* Written task:
Rewrite the data from the line with "This screenshot has width=1091, height=553." through the end of the data, replacing "Largest Contentful Paint" with "First Contentful Paint" and leaving everything else unchanged.

— BEGIN —

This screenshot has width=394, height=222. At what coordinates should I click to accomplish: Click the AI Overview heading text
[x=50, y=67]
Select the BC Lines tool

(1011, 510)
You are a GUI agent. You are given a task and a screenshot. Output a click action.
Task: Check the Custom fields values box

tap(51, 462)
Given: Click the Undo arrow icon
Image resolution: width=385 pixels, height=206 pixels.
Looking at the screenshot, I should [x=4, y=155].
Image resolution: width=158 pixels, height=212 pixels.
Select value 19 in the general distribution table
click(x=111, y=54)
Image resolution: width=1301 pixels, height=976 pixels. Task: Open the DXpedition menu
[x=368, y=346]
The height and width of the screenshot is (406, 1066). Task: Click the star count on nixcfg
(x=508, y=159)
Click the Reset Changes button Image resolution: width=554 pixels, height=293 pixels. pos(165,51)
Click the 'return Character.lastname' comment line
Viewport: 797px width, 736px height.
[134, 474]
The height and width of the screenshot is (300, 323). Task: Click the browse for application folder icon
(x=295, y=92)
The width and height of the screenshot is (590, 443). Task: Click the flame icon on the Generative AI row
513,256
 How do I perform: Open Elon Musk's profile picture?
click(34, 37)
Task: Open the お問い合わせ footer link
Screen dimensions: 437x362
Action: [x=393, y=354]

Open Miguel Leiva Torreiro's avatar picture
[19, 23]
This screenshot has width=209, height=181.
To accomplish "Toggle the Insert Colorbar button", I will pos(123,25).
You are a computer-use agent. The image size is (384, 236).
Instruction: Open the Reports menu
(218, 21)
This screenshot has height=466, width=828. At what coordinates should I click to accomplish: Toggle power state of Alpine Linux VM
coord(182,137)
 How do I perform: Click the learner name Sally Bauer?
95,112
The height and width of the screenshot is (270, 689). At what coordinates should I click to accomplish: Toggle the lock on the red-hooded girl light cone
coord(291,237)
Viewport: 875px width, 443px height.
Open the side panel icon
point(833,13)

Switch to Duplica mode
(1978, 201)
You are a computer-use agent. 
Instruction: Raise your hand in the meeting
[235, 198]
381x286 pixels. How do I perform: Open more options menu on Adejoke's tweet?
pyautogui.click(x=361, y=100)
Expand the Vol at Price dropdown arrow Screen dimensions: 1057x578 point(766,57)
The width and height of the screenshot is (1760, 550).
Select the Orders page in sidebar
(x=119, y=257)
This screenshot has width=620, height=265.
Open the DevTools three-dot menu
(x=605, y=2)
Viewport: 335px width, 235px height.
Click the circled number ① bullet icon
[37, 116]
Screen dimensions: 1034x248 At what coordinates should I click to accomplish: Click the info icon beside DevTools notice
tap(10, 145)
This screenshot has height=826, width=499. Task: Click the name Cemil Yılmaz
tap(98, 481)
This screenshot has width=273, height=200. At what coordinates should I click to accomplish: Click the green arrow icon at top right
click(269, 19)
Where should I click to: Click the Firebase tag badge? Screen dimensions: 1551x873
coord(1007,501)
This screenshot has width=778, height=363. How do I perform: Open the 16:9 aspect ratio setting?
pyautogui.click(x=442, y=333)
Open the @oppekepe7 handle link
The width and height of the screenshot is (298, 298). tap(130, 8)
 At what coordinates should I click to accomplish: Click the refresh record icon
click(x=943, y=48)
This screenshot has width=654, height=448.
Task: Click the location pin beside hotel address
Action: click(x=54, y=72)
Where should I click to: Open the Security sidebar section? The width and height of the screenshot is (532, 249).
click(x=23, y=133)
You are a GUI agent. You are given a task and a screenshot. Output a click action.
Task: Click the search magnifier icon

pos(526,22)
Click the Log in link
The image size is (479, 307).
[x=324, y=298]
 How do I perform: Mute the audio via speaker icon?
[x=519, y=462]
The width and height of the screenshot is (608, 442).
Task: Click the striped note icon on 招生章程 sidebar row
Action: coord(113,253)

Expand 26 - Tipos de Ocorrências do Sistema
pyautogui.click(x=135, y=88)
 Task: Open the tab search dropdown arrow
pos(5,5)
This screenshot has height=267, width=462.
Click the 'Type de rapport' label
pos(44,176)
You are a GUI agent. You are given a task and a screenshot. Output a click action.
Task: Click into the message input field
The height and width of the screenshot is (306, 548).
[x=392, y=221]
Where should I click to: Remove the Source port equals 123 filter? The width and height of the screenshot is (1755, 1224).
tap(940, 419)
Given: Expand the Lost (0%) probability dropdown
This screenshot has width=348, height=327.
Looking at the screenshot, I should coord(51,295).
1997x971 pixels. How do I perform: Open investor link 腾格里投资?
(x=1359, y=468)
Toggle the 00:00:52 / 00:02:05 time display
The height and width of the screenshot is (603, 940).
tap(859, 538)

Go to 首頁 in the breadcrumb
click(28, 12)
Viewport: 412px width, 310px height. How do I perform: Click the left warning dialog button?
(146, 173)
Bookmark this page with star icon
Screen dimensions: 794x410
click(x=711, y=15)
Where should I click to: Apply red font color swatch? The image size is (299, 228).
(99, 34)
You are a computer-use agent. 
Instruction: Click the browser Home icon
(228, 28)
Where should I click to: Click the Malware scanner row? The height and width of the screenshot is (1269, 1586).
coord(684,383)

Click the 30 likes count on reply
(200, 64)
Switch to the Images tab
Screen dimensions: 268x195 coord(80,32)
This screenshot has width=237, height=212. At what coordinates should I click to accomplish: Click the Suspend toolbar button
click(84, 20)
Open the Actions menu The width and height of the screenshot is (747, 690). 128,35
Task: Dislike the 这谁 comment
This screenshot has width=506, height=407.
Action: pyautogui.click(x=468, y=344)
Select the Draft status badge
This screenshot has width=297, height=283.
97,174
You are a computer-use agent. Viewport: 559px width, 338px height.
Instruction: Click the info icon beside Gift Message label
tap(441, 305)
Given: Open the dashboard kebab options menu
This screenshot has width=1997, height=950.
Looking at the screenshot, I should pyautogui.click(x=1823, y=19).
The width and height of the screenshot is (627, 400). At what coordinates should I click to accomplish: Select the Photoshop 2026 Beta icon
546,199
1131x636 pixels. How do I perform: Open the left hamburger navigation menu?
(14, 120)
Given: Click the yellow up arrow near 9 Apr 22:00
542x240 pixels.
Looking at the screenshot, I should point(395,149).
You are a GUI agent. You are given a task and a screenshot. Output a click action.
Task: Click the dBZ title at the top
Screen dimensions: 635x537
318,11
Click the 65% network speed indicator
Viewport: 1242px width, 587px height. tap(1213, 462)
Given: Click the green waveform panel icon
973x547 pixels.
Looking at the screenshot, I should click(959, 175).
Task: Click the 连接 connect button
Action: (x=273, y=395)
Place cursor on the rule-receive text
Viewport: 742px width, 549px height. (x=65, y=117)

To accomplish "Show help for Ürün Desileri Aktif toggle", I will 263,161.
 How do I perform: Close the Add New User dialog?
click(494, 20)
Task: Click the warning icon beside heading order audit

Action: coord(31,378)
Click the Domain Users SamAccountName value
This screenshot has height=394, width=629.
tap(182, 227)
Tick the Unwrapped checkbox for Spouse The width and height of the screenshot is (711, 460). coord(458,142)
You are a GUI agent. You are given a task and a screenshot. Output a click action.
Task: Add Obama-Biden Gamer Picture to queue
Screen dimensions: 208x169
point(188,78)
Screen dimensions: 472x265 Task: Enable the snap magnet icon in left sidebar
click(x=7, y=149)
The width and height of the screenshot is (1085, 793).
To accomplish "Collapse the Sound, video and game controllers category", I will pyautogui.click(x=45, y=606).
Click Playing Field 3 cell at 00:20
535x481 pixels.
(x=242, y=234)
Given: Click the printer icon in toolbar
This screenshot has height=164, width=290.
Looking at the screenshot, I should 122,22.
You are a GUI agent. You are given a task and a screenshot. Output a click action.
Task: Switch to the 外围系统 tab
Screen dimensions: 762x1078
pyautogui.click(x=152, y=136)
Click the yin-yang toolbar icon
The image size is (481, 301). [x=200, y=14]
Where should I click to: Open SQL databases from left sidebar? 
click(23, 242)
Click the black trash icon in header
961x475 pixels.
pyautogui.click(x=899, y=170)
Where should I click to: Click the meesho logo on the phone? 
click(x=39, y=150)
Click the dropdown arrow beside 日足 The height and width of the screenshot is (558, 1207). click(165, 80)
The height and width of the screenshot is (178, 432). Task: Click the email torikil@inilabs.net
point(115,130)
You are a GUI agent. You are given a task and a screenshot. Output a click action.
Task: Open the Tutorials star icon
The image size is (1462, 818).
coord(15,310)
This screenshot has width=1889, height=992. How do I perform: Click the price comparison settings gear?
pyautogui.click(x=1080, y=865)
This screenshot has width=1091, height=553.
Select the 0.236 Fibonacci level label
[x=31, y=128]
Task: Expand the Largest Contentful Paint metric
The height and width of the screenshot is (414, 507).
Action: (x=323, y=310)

— END —

* Solved exercise:
This screenshot has width=1091, height=553.
Select the 0.236 Fibonacci level label
[x=31, y=128]
Task: Expand the First Contentful Paint metric
The height and width of the screenshot is (414, 507).
Action: (x=323, y=310)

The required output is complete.